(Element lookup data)
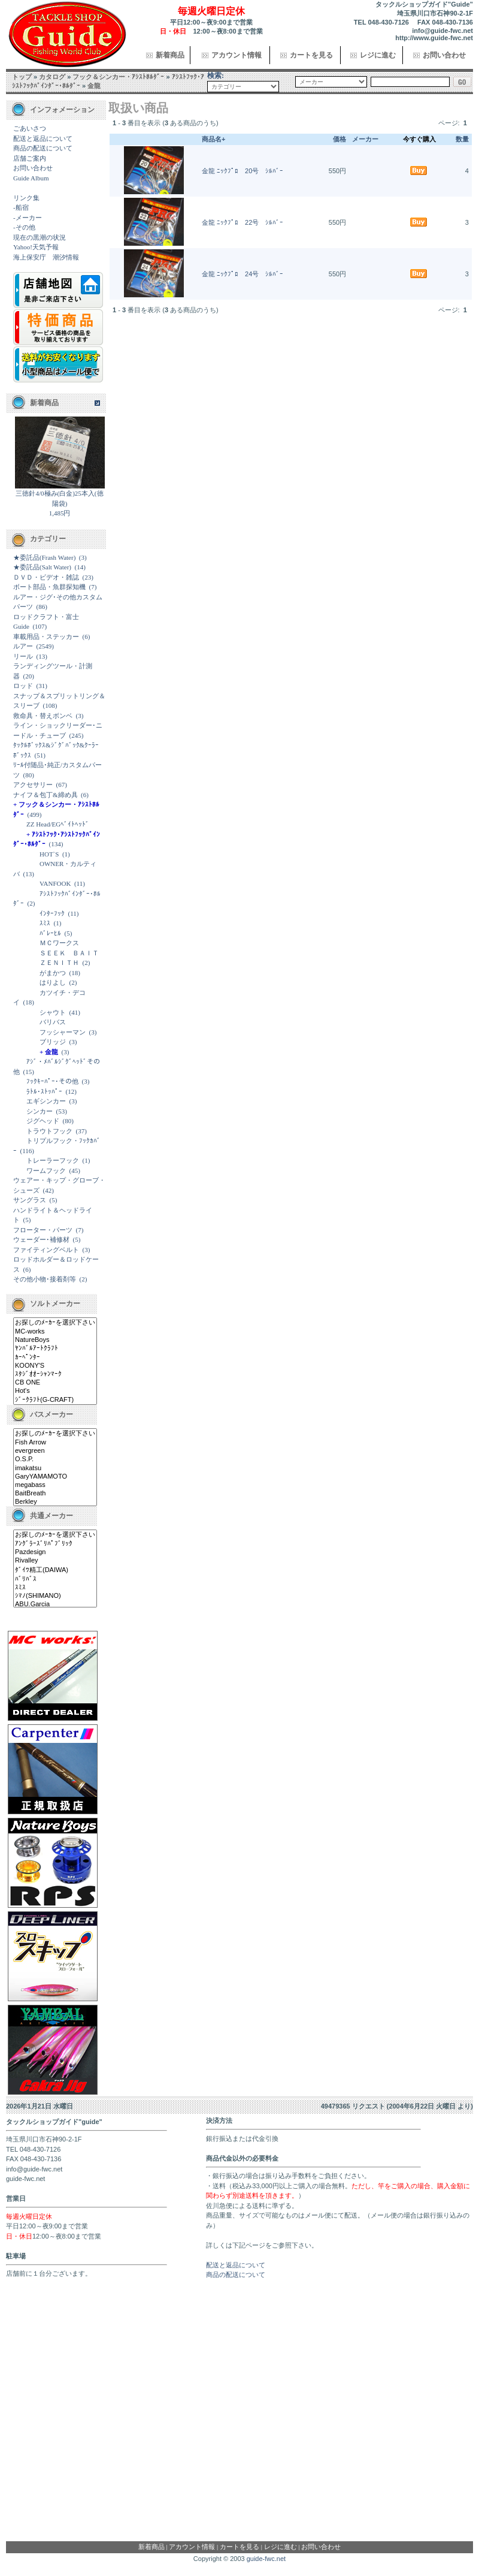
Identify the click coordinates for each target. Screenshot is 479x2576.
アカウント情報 (236, 55)
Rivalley (55, 1561)
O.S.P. (55, 1459)
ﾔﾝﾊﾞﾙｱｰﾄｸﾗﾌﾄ (55, 1348)
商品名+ (213, 139)
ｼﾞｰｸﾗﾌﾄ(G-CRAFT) (55, 1400)
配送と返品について (42, 138)
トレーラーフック (52, 1160)
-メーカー (27, 217)
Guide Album (31, 178)
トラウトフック (49, 1131)
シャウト (53, 1012)
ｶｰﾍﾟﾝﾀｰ (55, 1357)
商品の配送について (42, 148)
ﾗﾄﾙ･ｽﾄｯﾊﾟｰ (44, 1091)
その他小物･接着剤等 (44, 1279)
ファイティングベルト (46, 1249)
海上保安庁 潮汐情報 (46, 257)
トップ (22, 76)
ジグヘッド (42, 1120)
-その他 (24, 227)
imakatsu (55, 1468)
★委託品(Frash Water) (44, 557)
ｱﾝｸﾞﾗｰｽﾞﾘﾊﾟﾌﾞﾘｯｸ (55, 1544)
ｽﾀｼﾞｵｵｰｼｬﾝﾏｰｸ (55, 1374)
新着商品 (170, 55)
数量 (462, 139)
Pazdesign (55, 1552)
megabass (55, 1485)
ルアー (23, 646)
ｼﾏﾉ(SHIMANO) (55, 1596)
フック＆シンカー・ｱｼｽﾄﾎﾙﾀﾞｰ (118, 76)
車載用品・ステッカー (46, 636)
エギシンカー (46, 1101)
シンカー (39, 1111)
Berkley (55, 1502)
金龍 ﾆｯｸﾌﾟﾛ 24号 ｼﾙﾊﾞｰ (242, 273)
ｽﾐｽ (45, 923)
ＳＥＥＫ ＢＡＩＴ (69, 953)
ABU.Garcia (55, 1604)
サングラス (29, 1199)
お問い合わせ (444, 55)
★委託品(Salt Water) (42, 567)
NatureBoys (55, 1340)
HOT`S (49, 854)
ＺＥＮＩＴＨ (59, 962)
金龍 (94, 85)
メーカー (365, 139)
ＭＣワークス (59, 942)
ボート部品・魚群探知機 (49, 586)
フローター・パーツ (42, 1229)
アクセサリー (33, 784)
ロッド (23, 685)
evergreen (55, 1451)
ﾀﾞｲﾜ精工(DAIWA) (55, 1570)
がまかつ (53, 972)
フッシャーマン (63, 1032)
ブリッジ (53, 1041)
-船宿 (21, 207)
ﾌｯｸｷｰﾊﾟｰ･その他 (52, 1081)
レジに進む (378, 55)
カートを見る (311, 55)
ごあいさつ (29, 128)
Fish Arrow (55, 1442)
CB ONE (55, 1383)
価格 (339, 139)
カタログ (52, 76)
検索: (215, 75)
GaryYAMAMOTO (55, 1477)
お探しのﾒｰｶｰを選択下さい (55, 1323)
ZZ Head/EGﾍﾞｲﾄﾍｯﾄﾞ (57, 824)
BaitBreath (55, 1493)
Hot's (55, 1391)
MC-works (55, 1332)
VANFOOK (55, 883)
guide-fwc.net (266, 2558)
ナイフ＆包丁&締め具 (45, 794)
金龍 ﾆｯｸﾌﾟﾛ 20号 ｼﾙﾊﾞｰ (242, 170)
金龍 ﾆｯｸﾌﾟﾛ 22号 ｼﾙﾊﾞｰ (242, 222)
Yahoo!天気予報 (36, 247)
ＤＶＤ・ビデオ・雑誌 (46, 577)
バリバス (53, 1021)
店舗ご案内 (29, 158)
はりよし (53, 982)
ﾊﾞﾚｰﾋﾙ (50, 933)
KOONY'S (55, 1366)
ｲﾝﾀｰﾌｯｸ (52, 913)
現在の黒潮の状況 (39, 237)
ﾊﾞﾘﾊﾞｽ (55, 1579)
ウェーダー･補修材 (41, 1239)
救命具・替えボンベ (42, 715)
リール (23, 656)
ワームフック (46, 1170)
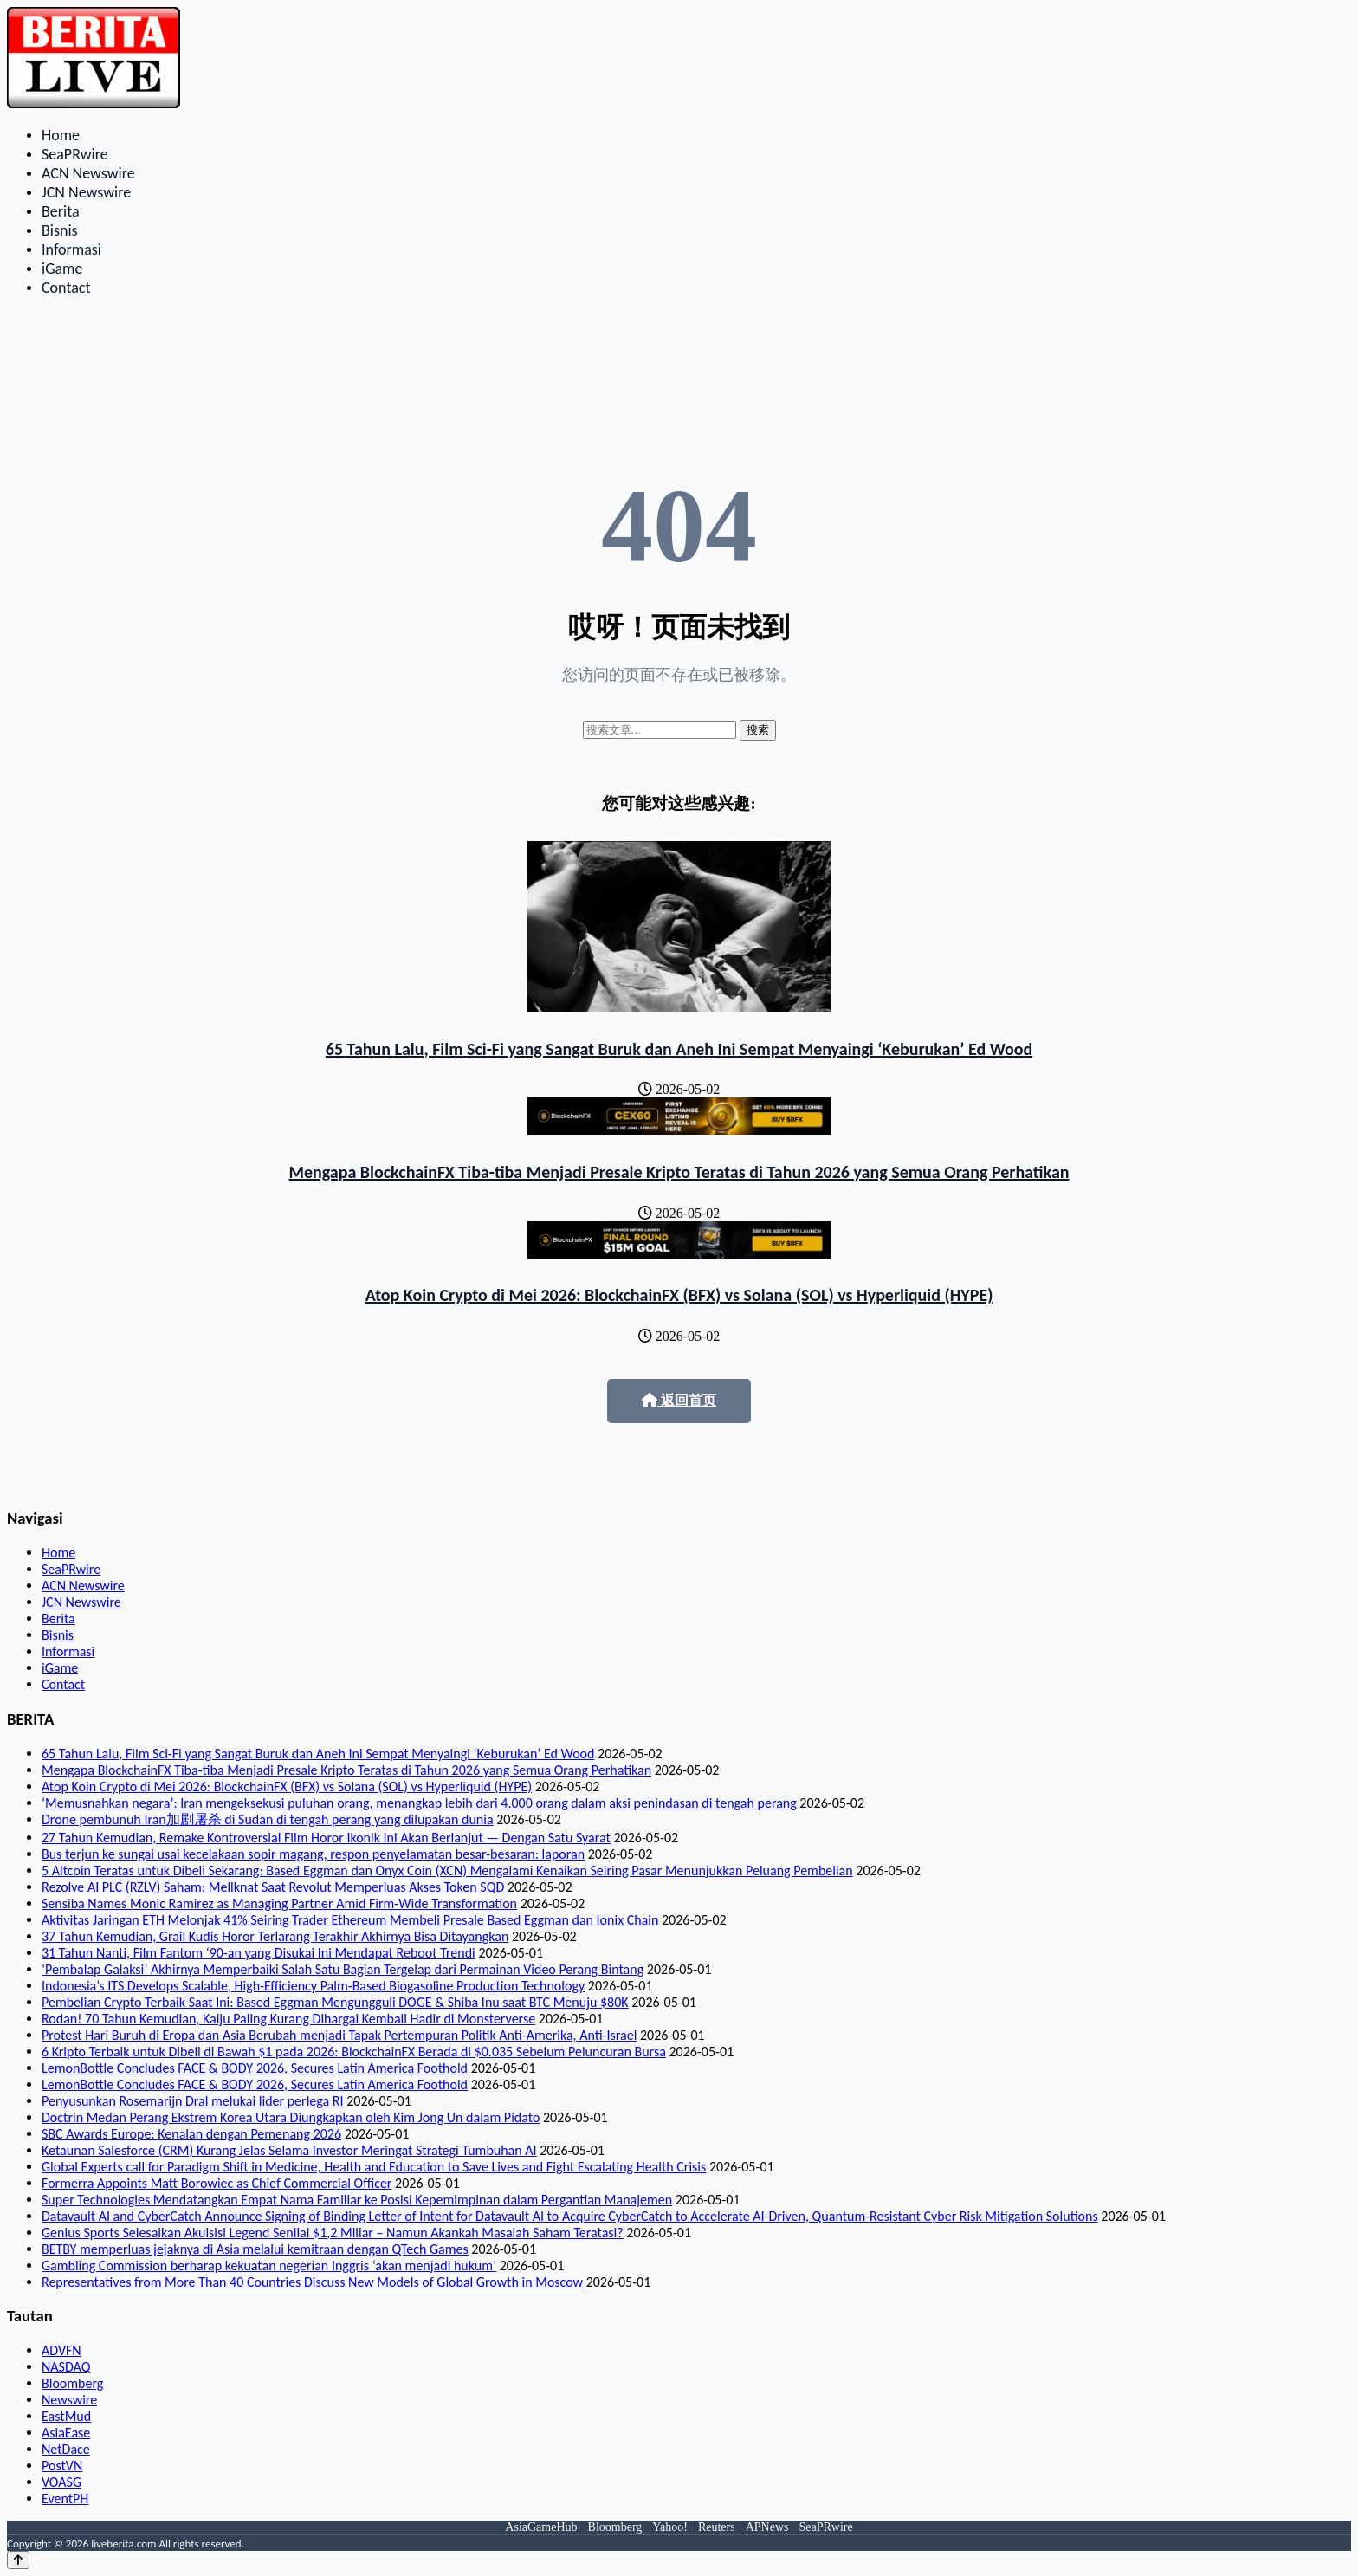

Work to do = Duplicate the lines of the data above, from the line with "トップ (22, 76)" to the line with "NatureBoys (55, 1340)", both included, without any changes.

Worked answer =
トップ (22, 76)
ジグヘッド (42, 1120)
-その他 (24, 227)
imakatsu (55, 1468)
★委託品(Frash Water) (44, 557)
ｱﾝｸﾞﾗｰｽﾞﾘﾊﾟﾌﾞﾘｯｸ (55, 1544)
ｽﾀｼﾞｵｵｰｼｬﾝﾏｰｸ (55, 1374)
新着商品 (170, 55)
数量 (462, 139)
Pazdesign (55, 1552)
megabass (55, 1485)
ルアー (23, 646)
ｼﾏﾉ(SHIMANO) (55, 1596)
フック＆シンカー・ｱｼｽﾄﾎﾙﾀﾞｰ (118, 76)
車載用品・ステッカー (46, 636)
エギシンカー (46, 1101)
シンカー (39, 1111)
Berkley (55, 1502)
金龍 ﾆｯｸﾌﾟﾛ 24号 ｼﾙﾊﾞｰ (242, 273)
ｽﾐｽ (45, 923)
ＳＥＥＫ ＢＡＩＴ (69, 953)
ABU.Garcia (55, 1604)
サングラス (29, 1199)
お問い合わせ (444, 55)
★委託品(Salt Water) (42, 567)
NatureBoys (55, 1340)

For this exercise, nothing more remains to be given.